**Отрывок из текста**

____________

С тем, оставив мир человечий, приподняться над которым стоило ему большого отвращения, Астафьев пробует взмыть над миром природным.

…Благо, самолётик, на котором летают в Чуш, не забирается слишком высоко, и внизу, на глади Енисея, видны «просверки серебра и золота», открывающие чуткому уму картину царственной природы.

На бережку, однако, торчит всё тот же Дамка, шут, пустобрёх и ёрник. Орёт проплывающим бортам:

– Э-э, громадяне-товарышшы! К вам обращаюсь я, друзья мои! Продаю, чуть не задаром отдаю!

И показывает такую рыбину, что со второй его фразы (свидетельствующей, что не чужд Дамка реалий отечественной истории), вы упираетесь во фразу третью и всматриваетесь в то, что же отдаёт «чуть не задаром» продувной прохвост.

«Стерлядь была живая, изгибалась, выбрасывала круглые хваткие губы, топорщилась жёсткими плавниками, ровно бы желая улететь».

Так это ж Царь-рыба! – ахаете вы. Главная героиня проглянула, наконец! Ассистка горизонтального енисейского пейзажа обретает смысл.

Дальше ждёшь золота.

У Золотой Карги

А Карга откуда?

Да название места, и только. Однако мы уже убеждались, что при всей «бесхитростности» астафьевской прозы, по внутренней ассоциативной оснастке она насыщена обертонами, воздействующими на читательское подсознание.

«Старую каргу» (в обычном нынешнем словоупотреблении) можно сразу оставить в покое. «Ворону» тюркскую (от которой эта старуха происходит) – тоже. Куда интереснее другая птичка: «золотой щур» (он тоже «карга»). Ещё лучше – топь в лесу (уже не от тюркского «карья», а от финского «кааркема»). Или – поближе к астафьевским местам – кривое дерево. Донная коряга. Риф. А ещё – пешая дорога по берегу озера (имеется в виду Байкал). И, наконец, – железная скоба с острыми концами, забиваемая в разбежку, чтобы брёвна не хлябали туда-сюда.

Так скрепится ли каким-никаким железом та дурью траченная пёстрая толпа, которую с сокрушением сердца наблюдал Астафьев в посёлке Чуш?

Обернётся ли на добро и пользу та каменная прочность, которую нащупал он в первом же своём очерке и которая оборачивалась бычьим упрямством и невменяемой фанаберией?

С ответом на этот вопрос у Золотой Карги появляется Командор. Ищет, с кем помериться силой.

Обессиленная Природа больным лосем уползает в заросли. Дикая артель, схватив топоры и ломы, подкрадывается: добить.

____________

**Блок заданий**
[1] Изложите суть отрывка о прозе Астафьева в двух предложениях.
[2] Перепишите без изменений ту часть отрывка о прозе Астафьева, которая начинается с места, содержащего слова «И показывает такую», и заканчивается словами «А Карга откуда?».
[3] Почему, согласно отрывку о прозе Астафьева, в названии «Золотая Карга» стоит видеть нечто большее, чем просто название места? Ответьте одним-двумя предложениями.
Приведённый далее материал самостоятелен и к отрывку не относится.

**Исходные данные**
____________

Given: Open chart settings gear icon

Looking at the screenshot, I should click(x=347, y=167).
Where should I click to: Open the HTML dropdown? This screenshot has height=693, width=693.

____________

**Ответы к упражнению**
[1] С невысоко летящего самолёта над Енисеем видна картина царственной природы, а на берегу пустобрёх Дамка выкрикивает проплывающим, что отдаёт «чуть не задаром» живую стерлядь, в которой угадывается Царь-рыба. Затем разбираются значения слова «карга» в названии места Золотая Карга, вплоть до железной скобы, не дающей брёвнам хлябать, и ставится вопрос, скрепится ли пёстрая толпа посёлка Чуш.

[2]
И показывает такую рыбину, что со второй его фразы (свидетельствующей, что не чужд Дамка реалий отечественной истории), вы упираетесь во фразу третью и всматриваетесь в то, что же отдаёт «чуть не задаром» продувной прохвост.

«Стерлядь была живая, изгибалась, выбрасывала круглые хваткие губы, топорщилась жёсткими плавниками, ровно бы желая улететь».

Так это ж Царь-рыба! – ахаете вы. Главная героиня проглянула, наконец! Ассистка горизонтального енисейского пейзажа обретает смысл.

Дальше ждёшь золота.

У Золотой Карги

А Карга откуда?

[3] Астафьевская проза при всей её «бесхитростности» насыщена по внутренней ассоциативной оснастке обертонами. Эти обертоны воздействуют на читательское подсознание.